We have a pyr... and I feel for ya!  We brought her home at 10 weeks (already 29 lbs) and I must have threatened to take her to the pound 10,000 times by the time she was 18 months and starting to grow out of it.  Her favorite games were, "destroy the most EXPENSIVE thing I can find," and, "drag anything and everything I can out into the yard or pasture."  She really liked my boots (the nice riding boots of course, not my cheap wellies).  Now that she is an adult, she is incredible.   Georgia is the BEST guardian dog we have EVER had, now that she's full grown (turned 2 last October).
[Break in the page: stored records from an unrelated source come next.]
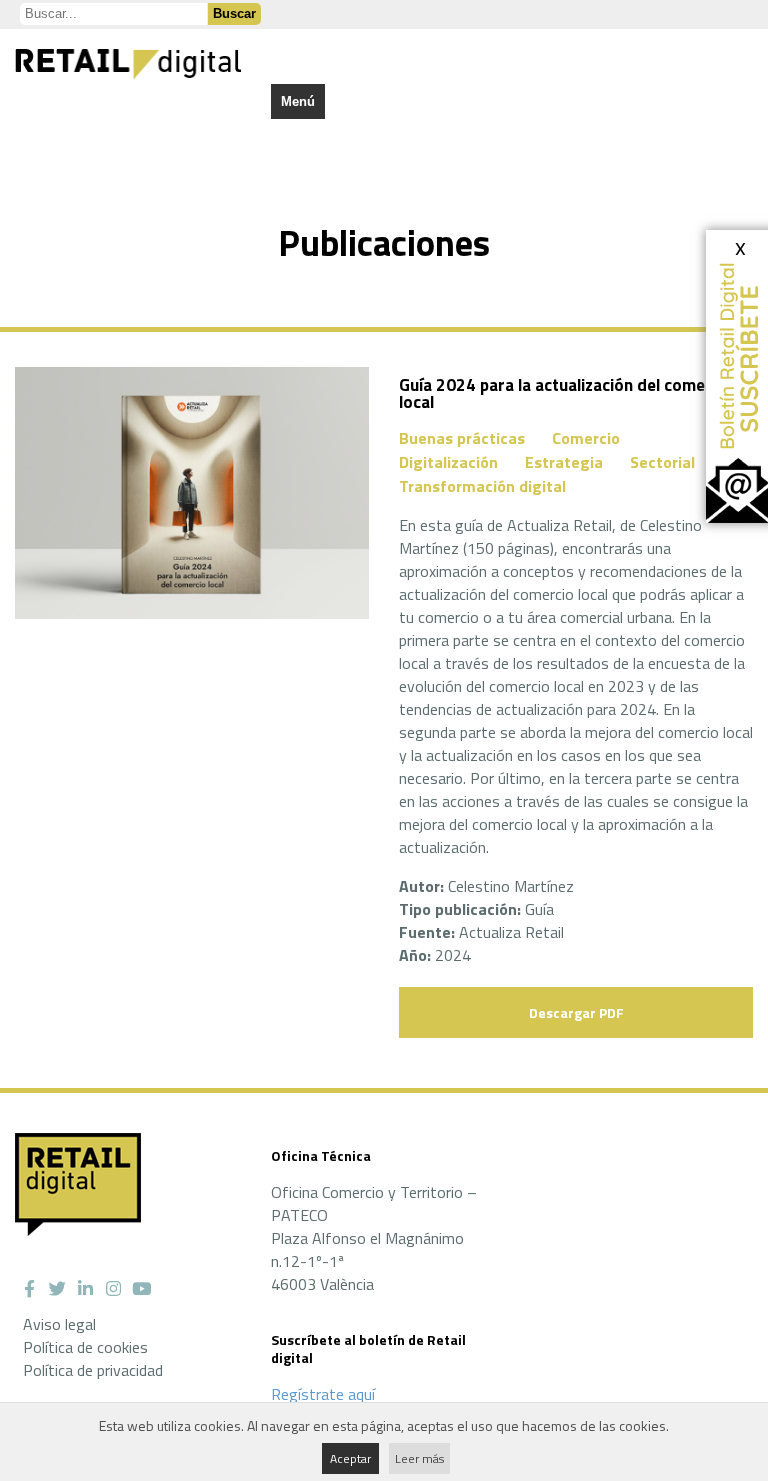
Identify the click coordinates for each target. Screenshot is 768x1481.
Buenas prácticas (462, 438)
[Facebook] (29, 1289)
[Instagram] (113, 1289)
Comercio (586, 438)
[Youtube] (141, 1289)
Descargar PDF (576, 1012)
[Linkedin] (85, 1289)
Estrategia (564, 462)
She is wonderful with my kids, excellent with the animals (llamas, mini donkey, goats, chickens, rabbit, other dogs, barn cats, parrots), super friendly with new people (that she approves of, there have been one or two she didnt like, but I didn't either), just all around a phenomenal dog.  We almost didn't have to do any training.  She works like a hearding dog too, when we need her to.  She can cut the herd, bring me a particular animal, round up a stray.  She doesn't run off, even when the gate has been left open, doesn't bark at night.  She i perfect.... but the first year and a half or so......   I was about ready to strangle her.  She made me nuts, but now that she's all grown up, she's probably the best  farm dog we have ever had, by far.


----------



## Mzyla (May 2, 2012)

Siouxqie 
Thanks for sharing this HAPPY ENDING!
With many LGD owners, their patience and willingness is tested through out the first year. Many of them are ready to give up and put the dog for adoption or somewhere....
Let that be a good example for every puppy owner - Do NOT Give Up! Keep on working diligently, until you'll be awarded to harvest the fruit!


----------